- [Raw records]
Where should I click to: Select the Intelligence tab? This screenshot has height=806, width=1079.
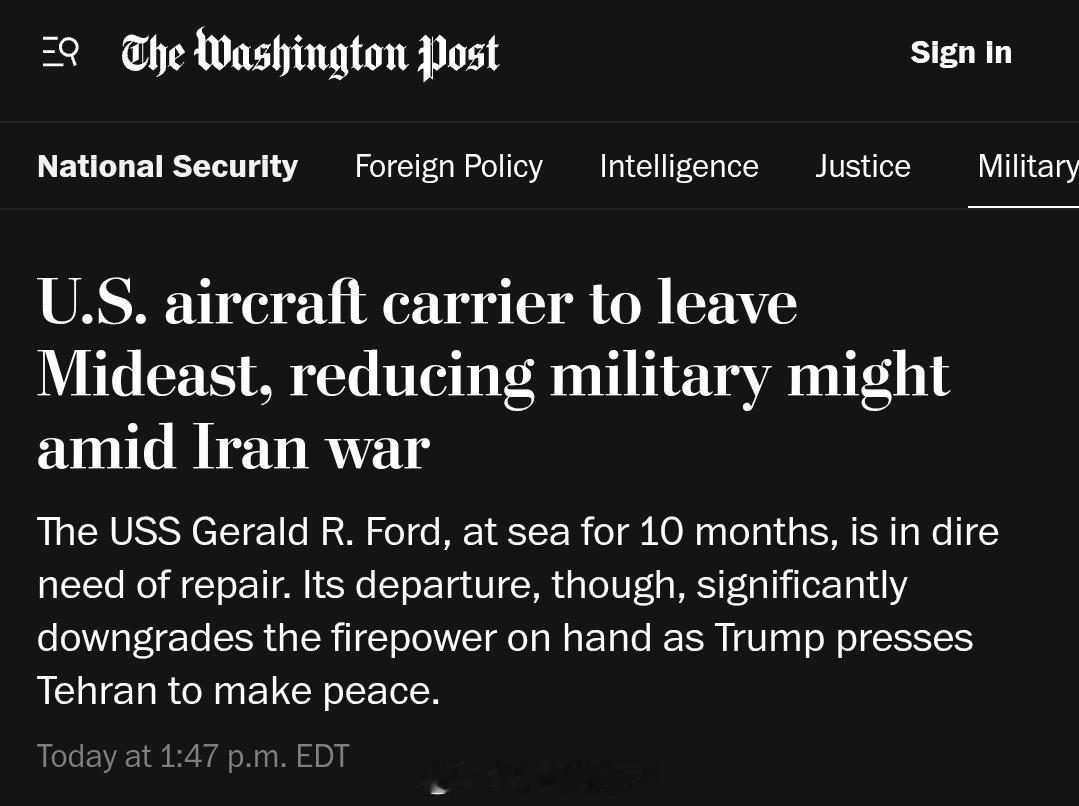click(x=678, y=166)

...

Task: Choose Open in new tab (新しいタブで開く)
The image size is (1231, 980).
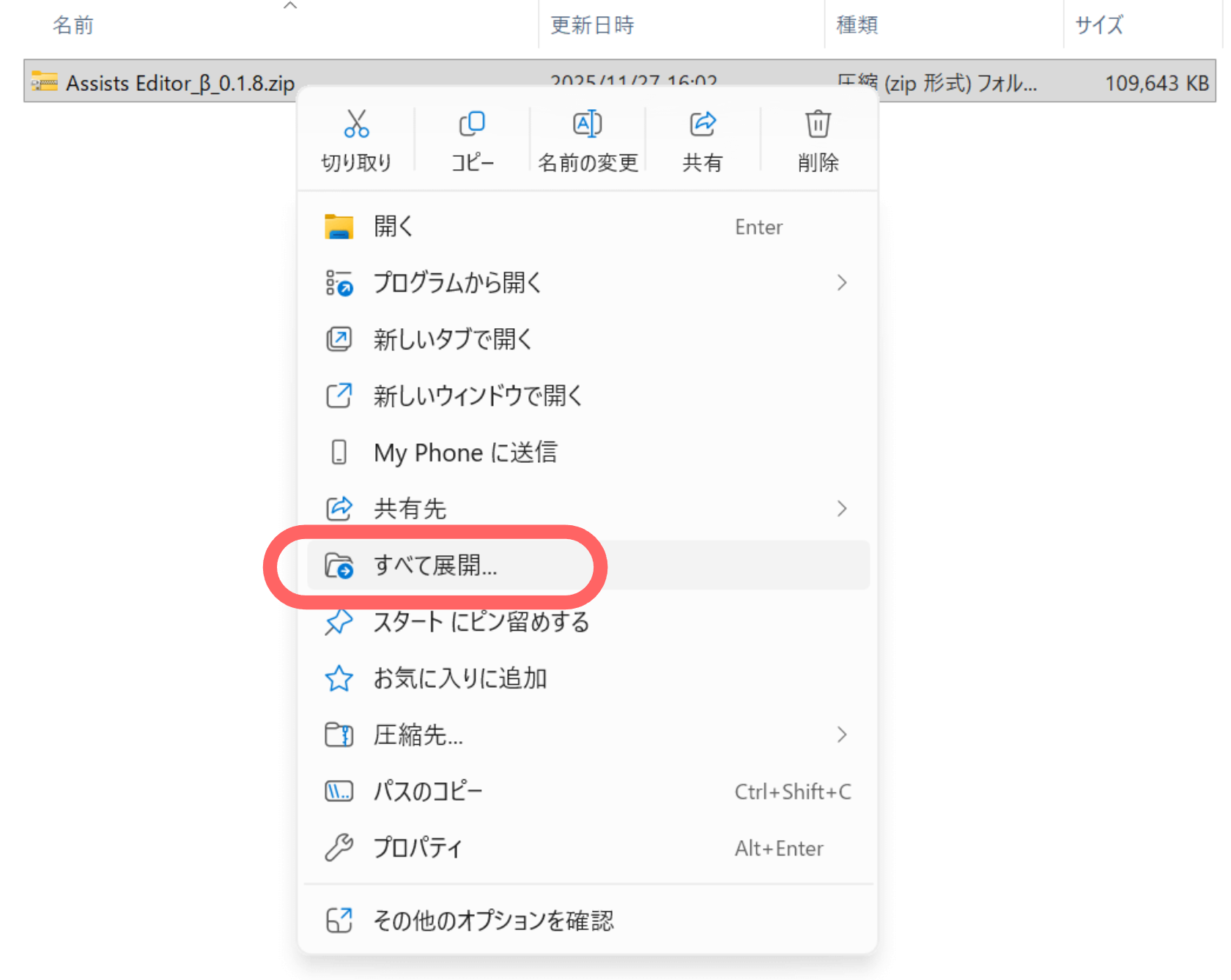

* * *

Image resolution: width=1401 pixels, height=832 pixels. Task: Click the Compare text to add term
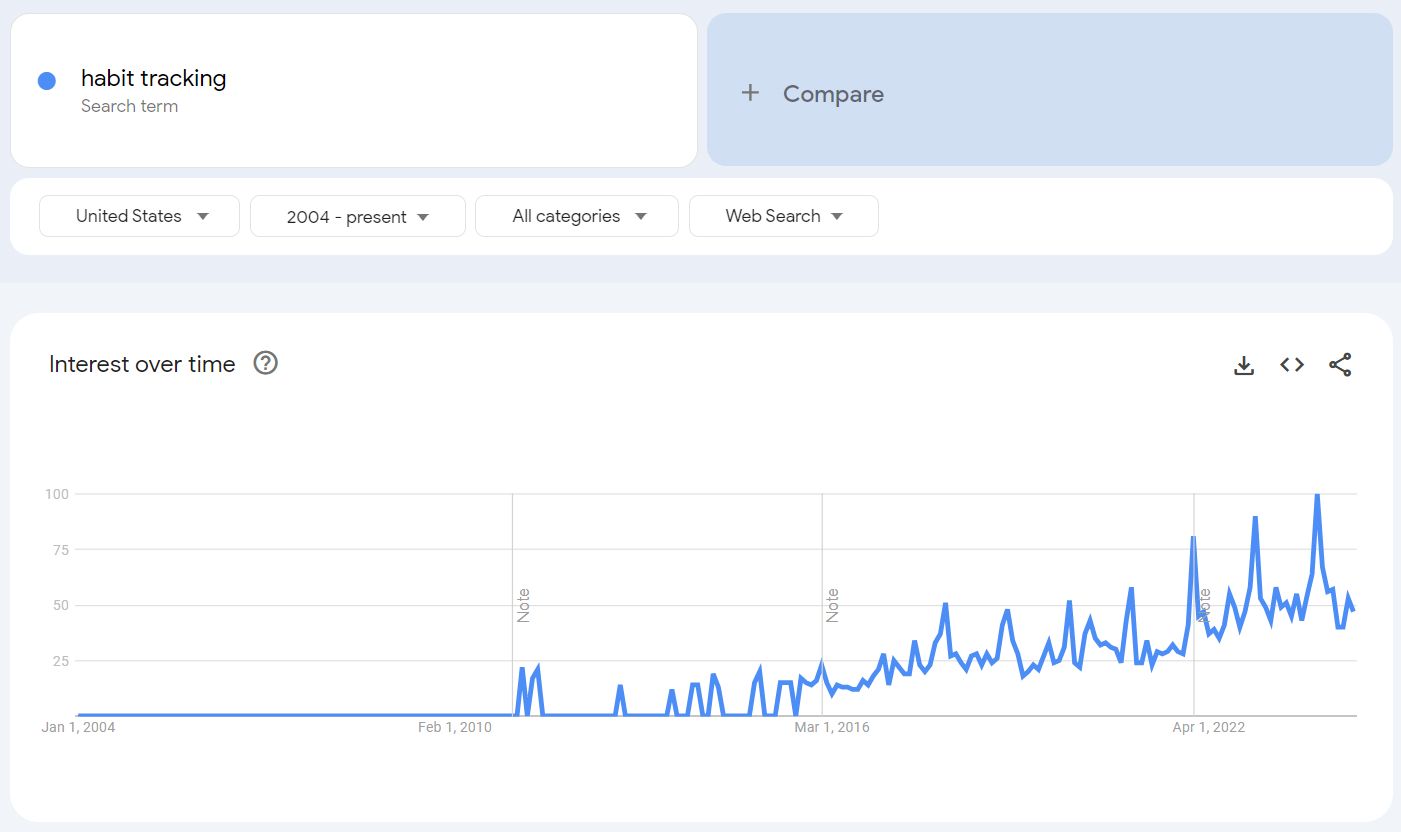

- [What is asked] Locate each line in the listing above that contains the string "height", and copy those lines out in full.

- [Final answer]
Where should I click to: Select the Intelligence tab? This screenshot has height=806, width=1079.
Image resolution: width=1401 pixels, height=832 pixels. Task: Click the Compare text to add term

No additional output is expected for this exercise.